Chairman Nadler Opening Statement for Subcommittee Hearing on Diagnosing the Problem: Exploring the Effects of Consolidation and Anticompetitive Conduct in Health Care Markets
Washington, DC, March 7, 2019
Today, House Judiciary Committee Chairman Jerrold Nadler (D-NY) delivered the following opening remarks during a Subcommittee on Antitrust, Commercial, and Administrative Law hearing on “Diagnosing the Problem: Exploring the Effects of Consolidation and Anticompetitive Conduct in Health Care Markets”:
“The Judiciary Committee has a strong tradition of bipartisan efforts to promote competition in health care markets, particularly with respect to helping to make prescription drugs, and other health care services, more affordable through the full benefits of competition.
“Over the past several years, the Subcommittee has held numerous hearings in this area, examining the topics of consolidation in the market for health insurance, competition in the drug supply chain, and anticompetitive practices by prescription drug companies.
“It is essential that we continue this important work through today’s hearing, and throughout this Congress, as we seek to provide meaningful relief to Americans who struggle every day with the high costs of medicine, insurance premiums, and hospital bills.
“Today, one quarter of Americans report that it is difficult to afford their medicines. In fact, exorbitant medical bills is one of the major causes of why Americans seek bankruptcy relief.
“It is painfully clear that the soaring costs of health care are bad for the health and well-being of American families.
“It is unacceptable that seniors cannot afford the arthritis medication they need to perform everyday tasks, such as buttoning their coats or opening a jar, without excruciating pain.
“It is unacceptable that hundreds of thousands of cancer patients are reportedly delaying lifesaving care, cutting their pills in half, or skipping drug treatment entirely due to high drug prices.
“And it is unacceptable that those suffering from diabetes have to worry about the life-threatening consequences of not being able to afford insulin because of its unaffordable cost.
“Last week, when confronted with the facts surrounding skyrocketing prescription drug prices, the executives of 7 major drug manufacturers responded by pointing fingers somewhere else, including insurers and pharmacy benefit managers (PBMs).
“But as many experts have noted, including some of the witnesses who will testify here today, the lack of competition in health care markets is one of the primary causes of escalating costs.
“In fact, the CEOs of some major drug companies acknowledge that competition plays a key role in driving down prices. For example, one testified just last week that “competition is a key component to reducing costs.”
“The significance of competition from lower-priced generic drugs, in particular, cannot be overstated.
“According to the Federal Trade Commission, the first generic competitor’s product is typically offered at a price 20% to 30% below the branded product’s price.
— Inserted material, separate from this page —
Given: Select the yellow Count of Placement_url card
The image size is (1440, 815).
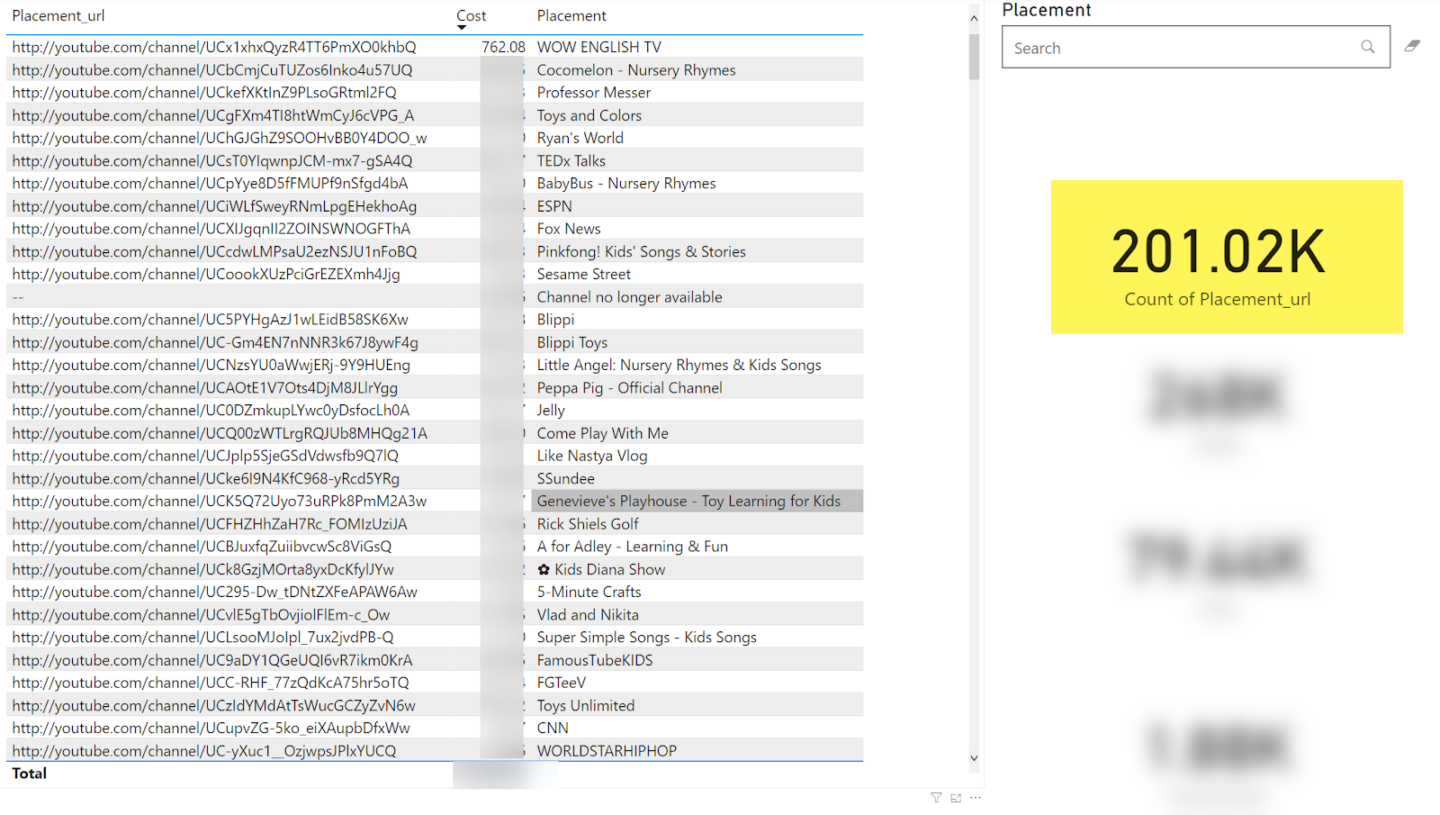Looking at the screenshot, I should [1226, 256].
Subsequent generic entry creates greater price competition, with price drops reaching 85% or more off the brand price.
“Similarly, the Congressional Budget Office reported in 2010 that the retail price of a generic is 75% lower, on average, then the retail price of a brand-name drug.
“In response to the threat of generic entry, which of course threatens the ability of branded drug companies to charge monopoly prices, these companies have engaged in numerous anticompetitive tactics.
“This Committee has been—and will continue to be—active in stopping drug companies from reaping monopoly profits at the expense of the health of working American families.
“For example, I am proud to be an original co-sponsor of H.R. 965, the ‘Creating and Restoring Equal Access to Equivalent Samples Act of 2019,’ or the ‘CREATES Act.’ This bipartisan legislation, introduced last month by Subcommittee Chairman Cicilline and Ranking Member Sensenbrenner, seeks to remove an obstacle to generic competition by making it easier for generic drug companies to obtain the samples they need to enter the marketplace.
“Another concern involves so-called ‘pay-for-delay’ settlements, which occur when a branded drug firm pays a potential generic competitor to abandon a patent challenge and, thereby, delay entering the market with a lower-cost generic product. These agreements are a win for both drug companies: the brand-name drug company gets to keep its monopoly, and the generic gets paid off with a portion of the monopoly profits. But consumers lose.
“According to an FTC study, pay-for-delay agreements are estimated to cost American consumers $3.5 billion per year—$35 billion over the decade from 2010 to 2020.
“That is why I plan to introduce bipartisan legislation this Congress to help end pay-for-delay settlements.
“As we all know, a lack of competition and anticompetitive conduct is not just limited to the pharmaceutical marketplace—these problems show up in hospital markets as well. For example, it is well-documented that hospital mergers can lead to higher prices and lower quality of care.
“Hospital consolidation also results in fewer options for patients. This is especially harmful for expecting mothers or women seeking reproductive health services who depend on a full range of options for care.
“I hope that our discussion today will continue our bipartisan work to diagnose the problems associated with consolidation and anticompetitive conduct in health care markets, as well as break new ground on confronting the harmful effects of hospital consolidation.
“Accordingly, I look forward to hearing from our witnesses today and I thank them for their participation.”